What should we eat during White Dew, and what are the different customs in different regions? Let's take a look!
It's time to eat Grapes
Grapes are a seasonal fruit during White Dew and have a moisturizing effect on the lungs. They are suited for eating in the dry autumn season, as they help to clear heat and detoxify.
Sweet and Large Longan
Longan is large, sweet, and has an excellent taste during White Dew. Because of its nourishing properties, Fujian has a tradition of eating longan during this period. It is said that one longan's nutritional value is equivalent to an egg’s. This might sound a bit exaggerated, but Longan has benefits for the spleen and blood, calming the mind, and improving skin condition.

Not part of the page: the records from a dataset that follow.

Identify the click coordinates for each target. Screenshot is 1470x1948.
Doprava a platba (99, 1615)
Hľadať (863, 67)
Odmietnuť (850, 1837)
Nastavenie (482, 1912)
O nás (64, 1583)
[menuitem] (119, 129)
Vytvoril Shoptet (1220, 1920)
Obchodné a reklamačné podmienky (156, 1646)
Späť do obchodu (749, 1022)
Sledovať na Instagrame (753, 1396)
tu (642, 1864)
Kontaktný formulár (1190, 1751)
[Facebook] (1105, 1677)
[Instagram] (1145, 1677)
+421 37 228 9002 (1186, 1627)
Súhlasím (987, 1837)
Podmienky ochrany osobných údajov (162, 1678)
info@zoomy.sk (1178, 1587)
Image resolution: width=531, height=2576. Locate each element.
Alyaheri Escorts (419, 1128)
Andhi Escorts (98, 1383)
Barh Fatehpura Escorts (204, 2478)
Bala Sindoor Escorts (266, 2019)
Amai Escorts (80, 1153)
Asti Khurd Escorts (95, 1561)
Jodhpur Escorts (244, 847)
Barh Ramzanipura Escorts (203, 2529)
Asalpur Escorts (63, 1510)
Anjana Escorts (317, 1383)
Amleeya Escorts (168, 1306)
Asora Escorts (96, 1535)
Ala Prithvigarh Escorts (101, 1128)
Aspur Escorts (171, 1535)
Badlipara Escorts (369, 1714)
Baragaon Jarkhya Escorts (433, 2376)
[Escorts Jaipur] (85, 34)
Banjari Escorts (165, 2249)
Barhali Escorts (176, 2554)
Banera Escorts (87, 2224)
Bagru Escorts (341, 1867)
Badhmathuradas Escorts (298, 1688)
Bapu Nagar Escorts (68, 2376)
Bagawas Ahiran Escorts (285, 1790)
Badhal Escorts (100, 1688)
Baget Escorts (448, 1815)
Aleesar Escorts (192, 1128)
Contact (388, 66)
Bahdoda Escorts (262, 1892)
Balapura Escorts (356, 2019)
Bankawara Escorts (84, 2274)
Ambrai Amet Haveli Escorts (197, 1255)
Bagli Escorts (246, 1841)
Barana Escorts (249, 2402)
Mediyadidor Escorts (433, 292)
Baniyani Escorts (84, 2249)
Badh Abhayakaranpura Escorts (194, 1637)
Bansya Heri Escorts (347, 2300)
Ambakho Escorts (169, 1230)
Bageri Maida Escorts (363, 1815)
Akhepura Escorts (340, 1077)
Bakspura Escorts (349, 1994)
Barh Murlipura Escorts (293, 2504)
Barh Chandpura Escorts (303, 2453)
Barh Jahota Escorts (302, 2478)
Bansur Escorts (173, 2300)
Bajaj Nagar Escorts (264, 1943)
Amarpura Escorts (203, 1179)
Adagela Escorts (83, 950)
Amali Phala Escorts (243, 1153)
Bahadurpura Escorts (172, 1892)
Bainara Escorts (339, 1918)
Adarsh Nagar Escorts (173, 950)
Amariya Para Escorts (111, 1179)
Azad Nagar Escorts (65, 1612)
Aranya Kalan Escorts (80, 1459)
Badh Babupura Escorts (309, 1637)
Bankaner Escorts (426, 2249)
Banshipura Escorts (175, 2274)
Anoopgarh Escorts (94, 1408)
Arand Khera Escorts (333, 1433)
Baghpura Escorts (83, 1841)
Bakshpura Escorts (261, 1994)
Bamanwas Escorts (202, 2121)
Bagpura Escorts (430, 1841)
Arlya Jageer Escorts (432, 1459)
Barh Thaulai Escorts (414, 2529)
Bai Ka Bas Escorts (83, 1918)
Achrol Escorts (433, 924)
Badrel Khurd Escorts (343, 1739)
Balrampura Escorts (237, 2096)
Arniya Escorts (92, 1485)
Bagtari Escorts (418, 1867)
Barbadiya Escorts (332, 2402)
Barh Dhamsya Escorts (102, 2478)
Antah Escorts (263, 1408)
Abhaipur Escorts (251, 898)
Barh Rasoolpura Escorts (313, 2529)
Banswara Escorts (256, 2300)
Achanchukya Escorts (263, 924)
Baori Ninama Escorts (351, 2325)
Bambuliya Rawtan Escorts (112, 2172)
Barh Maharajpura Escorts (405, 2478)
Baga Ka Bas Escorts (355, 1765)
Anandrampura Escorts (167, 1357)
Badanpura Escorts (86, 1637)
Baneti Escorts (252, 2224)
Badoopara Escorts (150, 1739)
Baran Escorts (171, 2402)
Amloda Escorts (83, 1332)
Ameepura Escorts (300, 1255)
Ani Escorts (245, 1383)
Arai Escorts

Drink autumn tea in White Dew
In Nanjing, many tea enthusiasts highly favor White Dew tea. "White Dew tea" means that tea leaves picked after White Dew and before the Autumn Equinox, and it has a pleasantly sweet and refreshing taste. White Dew tea offers a rich, sweet, and mellow flavor, unlike the tender and quickly brewed spring tea or the dry and bitter summer tea.
Potatoes sweet as honey
A saying is, "White Dew arrives, sweet potatoes thrive." White Dew marks the season for harvesting and eating sweet potatoes, which help against autumn dryness and boost energy. Many people believe sweet potatoes are the best food during this period. Traditionally, farmers would eat sweet potatoes on White Dew Day. According to Traditional Chinese Medicine, sweet potatoes benefit the spleen, promote longevity, reduce the risk of illness, and make people long-lived.